• **Exercise data**
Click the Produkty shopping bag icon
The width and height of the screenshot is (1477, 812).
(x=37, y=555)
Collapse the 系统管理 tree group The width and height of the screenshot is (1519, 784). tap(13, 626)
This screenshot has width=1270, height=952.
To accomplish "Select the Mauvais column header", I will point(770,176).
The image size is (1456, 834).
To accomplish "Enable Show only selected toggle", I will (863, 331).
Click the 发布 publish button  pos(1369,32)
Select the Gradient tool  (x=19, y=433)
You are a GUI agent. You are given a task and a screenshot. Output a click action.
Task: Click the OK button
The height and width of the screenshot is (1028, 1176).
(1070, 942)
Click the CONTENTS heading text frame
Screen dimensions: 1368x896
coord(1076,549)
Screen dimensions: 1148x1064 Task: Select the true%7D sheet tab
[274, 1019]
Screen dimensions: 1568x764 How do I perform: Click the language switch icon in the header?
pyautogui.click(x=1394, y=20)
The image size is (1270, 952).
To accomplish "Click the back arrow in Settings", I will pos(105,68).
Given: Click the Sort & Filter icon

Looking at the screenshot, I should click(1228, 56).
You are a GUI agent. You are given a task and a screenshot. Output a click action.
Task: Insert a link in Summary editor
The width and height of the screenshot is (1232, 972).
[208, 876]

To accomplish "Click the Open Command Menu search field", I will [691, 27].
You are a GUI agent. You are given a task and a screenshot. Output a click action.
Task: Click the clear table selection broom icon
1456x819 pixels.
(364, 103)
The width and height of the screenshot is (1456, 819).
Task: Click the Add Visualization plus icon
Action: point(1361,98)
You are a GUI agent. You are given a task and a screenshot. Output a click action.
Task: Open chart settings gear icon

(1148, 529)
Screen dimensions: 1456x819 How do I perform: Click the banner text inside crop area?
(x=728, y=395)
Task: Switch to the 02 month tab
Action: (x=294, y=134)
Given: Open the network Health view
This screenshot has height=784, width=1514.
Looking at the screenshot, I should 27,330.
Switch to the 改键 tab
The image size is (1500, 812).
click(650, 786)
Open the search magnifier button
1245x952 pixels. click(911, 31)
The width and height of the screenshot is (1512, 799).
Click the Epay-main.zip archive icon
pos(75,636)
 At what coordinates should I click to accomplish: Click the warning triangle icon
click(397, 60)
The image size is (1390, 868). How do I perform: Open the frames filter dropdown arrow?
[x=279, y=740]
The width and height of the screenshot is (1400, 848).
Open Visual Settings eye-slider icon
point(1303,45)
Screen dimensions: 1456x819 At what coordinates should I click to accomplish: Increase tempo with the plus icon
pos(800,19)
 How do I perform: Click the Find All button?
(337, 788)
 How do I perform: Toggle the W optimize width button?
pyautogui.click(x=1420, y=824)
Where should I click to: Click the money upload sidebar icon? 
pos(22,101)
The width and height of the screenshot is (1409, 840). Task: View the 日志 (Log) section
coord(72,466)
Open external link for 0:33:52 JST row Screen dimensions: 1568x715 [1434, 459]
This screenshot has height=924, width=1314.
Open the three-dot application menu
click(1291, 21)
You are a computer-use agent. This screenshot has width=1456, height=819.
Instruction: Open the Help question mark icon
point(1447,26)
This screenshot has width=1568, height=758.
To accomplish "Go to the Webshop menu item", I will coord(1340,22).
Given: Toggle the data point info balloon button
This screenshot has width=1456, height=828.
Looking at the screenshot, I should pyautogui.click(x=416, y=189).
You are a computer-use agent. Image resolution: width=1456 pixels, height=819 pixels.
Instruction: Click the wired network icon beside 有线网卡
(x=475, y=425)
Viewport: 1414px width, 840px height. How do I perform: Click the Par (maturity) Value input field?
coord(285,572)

• **Your objective**
An exact copy of every record above is required.

• **Solution to the exercise**
Click the Produkty shopping bag icon
The width and height of the screenshot is (1477, 812).
(x=37, y=555)
Collapse the 系统管理 tree group The width and height of the screenshot is (1519, 784). tap(13, 626)
This screenshot has width=1270, height=952.
To accomplish "Select the Mauvais column header", I will point(770,176).
The image size is (1456, 834).
To accomplish "Enable Show only selected toggle", I will (863, 331).
Click the 发布 publish button  pos(1369,32)
Select the Gradient tool  (x=19, y=433)
You are a GUI agent. You are given a task and a screenshot. Output a click action.
Task: Click the OK button
The height and width of the screenshot is (1028, 1176).
(1070, 942)
Click the CONTENTS heading text frame
Screen dimensions: 1368x896
coord(1076,549)
Screen dimensions: 1148x1064 Task: Select the true%7D sheet tab
[274, 1019]
Screen dimensions: 1568x764 How do I perform: Click the language switch icon in the header?
pyautogui.click(x=1394, y=20)
The image size is (1270, 952).
To accomplish "Click the back arrow in Settings", I will pos(105,68).
Given: Click the Sort & Filter icon

Looking at the screenshot, I should click(1228, 56).
You are a GUI agent. You are given a task and a screenshot. Output a click action.
Task: Insert a link in Summary editor
The width and height of the screenshot is (1232, 972).
[208, 876]

To accomplish "Click the Open Command Menu search field", I will [691, 27].
You are a GUI agent. You are given a task and a screenshot. Output a click action.
Task: Click the clear table selection broom icon
1456x819 pixels.
(364, 103)
The width and height of the screenshot is (1456, 819).
Task: Click the Add Visualization plus icon
Action: point(1361,98)
You are a GUI agent. You are given a task and a screenshot. Output a click action.
Task: Open chart settings gear icon

(1148, 529)
Screen dimensions: 1456x819 How do I perform: Click the banner text inside crop area?
(x=728, y=395)
Task: Switch to the 02 month tab
Action: (x=294, y=134)
Given: Open the network Health view
This screenshot has height=784, width=1514.
Looking at the screenshot, I should 27,330.
Switch to the 改键 tab
The image size is (1500, 812).
click(650, 786)
Open the search magnifier button
1245x952 pixels. click(911, 31)
The width and height of the screenshot is (1512, 799).
Click the Epay-main.zip archive icon
pos(75,636)
 At what coordinates should I click to accomplish: Click the warning triangle icon
click(397, 60)
The image size is (1390, 868). How do I perform: Open the frames filter dropdown arrow?
[x=279, y=740]
The width and height of the screenshot is (1400, 848).
Open Visual Settings eye-slider icon
point(1303,45)
Screen dimensions: 1456x819 At what coordinates should I click to accomplish: Increase tempo with the plus icon
pos(800,19)
 How do I perform: Click the Find All button?
(337, 788)
 How do I perform: Toggle the W optimize width button?
pyautogui.click(x=1420, y=824)
Where should I click to: Click the money upload sidebar icon? 
pos(22,101)
The width and height of the screenshot is (1409, 840). Task: View the 日志 (Log) section
coord(72,466)
Open external link for 0:33:52 JST row Screen dimensions: 1568x715 [1434, 459]
This screenshot has height=924, width=1314.
Open the three-dot application menu
click(1291, 21)
You are a computer-use agent. This screenshot has width=1456, height=819.
Instruction: Open the Help question mark icon
point(1447,26)
This screenshot has width=1568, height=758.
To accomplish "Go to the Webshop menu item", I will coord(1340,22).
Given: Toggle the data point info balloon button
This screenshot has width=1456, height=828.
Looking at the screenshot, I should pyautogui.click(x=416, y=189).
You are a computer-use agent. Image resolution: width=1456 pixels, height=819 pixels.
Instruction: Click the wired network icon beside 有线网卡
(x=475, y=425)
Viewport: 1414px width, 840px height. How do I perform: Click the Par (maturity) Value input field?
coord(285,572)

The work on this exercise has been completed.